Iran’s nuclear program
Talking is always preferable to shooting. The greatest skill in international diplomacy is knowing when to talk and when to shoot.
The second greatest strength is believing that there is always at least a faint glimmer of hope that war can be avoided.
On Jan. 12, when all the world, it seemed, was preparing for some kind of military action involving Iran and Israel and/or the United States, Iran shocked the world by agreeing to two diplomatic overtures concerning its nuclear energy program.
For more than three years, Iran has refused to allow the U.N.’s International Atomic Energy Agency to investigate claims made by intelligence agencies from the U.S. and other countries that Iran was conducting secret research and development on nuclear weapons.

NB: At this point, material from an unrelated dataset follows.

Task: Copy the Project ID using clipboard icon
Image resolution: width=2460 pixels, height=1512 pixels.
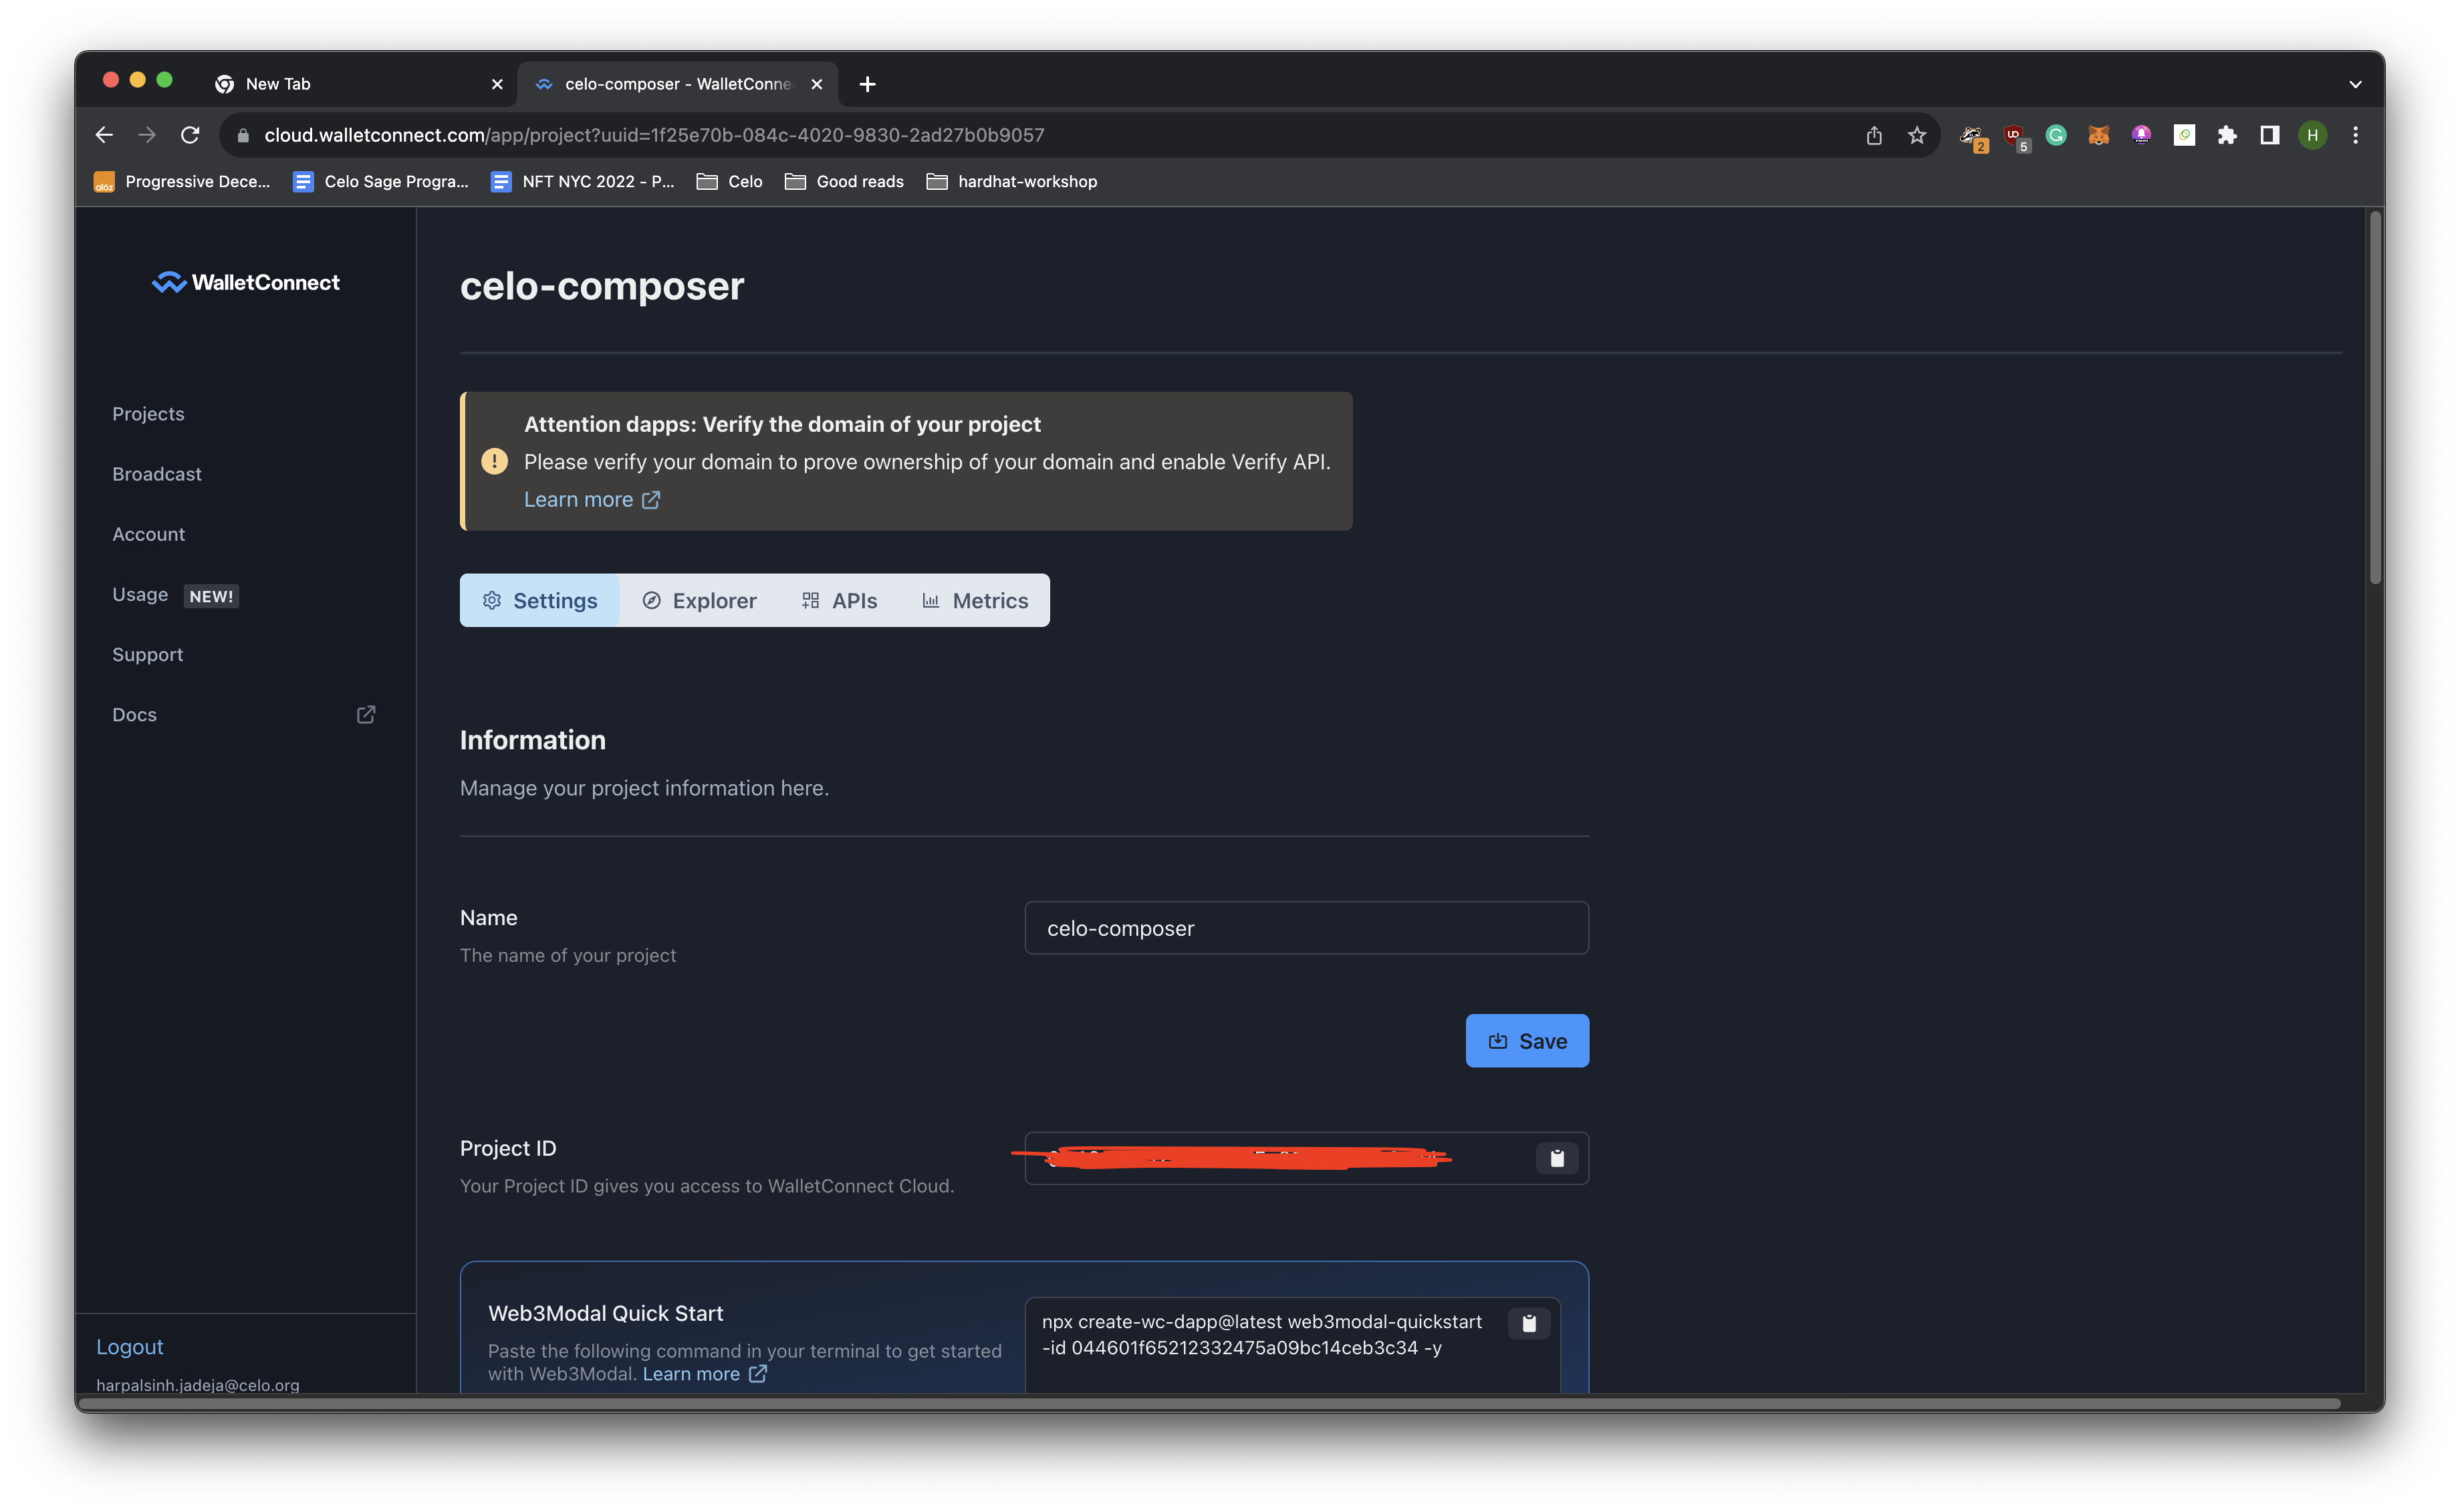Action: [1557, 1158]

The IAEA compiled the collected intelligence and produced a report that it released in November. The report concluded that the only purposes for some of the experiments allegedly would be to develop nuclear weapons.
Iran steadfastly denied those charges, but the U.N. agency announced its team would be in Tehran on Jan. 28 to discuss the allegations. Iran still denies the charges, but any agreement to sit and talk about them is a far cry better than the verbal hand grenades that have been lobbed on the issue by politicians in Iran and the U.S.
For now, it’s enough to acknowledge that talking face-to-face about these matters is far preferable than fighting a war over them.
The Times Herald-Record, Middletown, N.Y.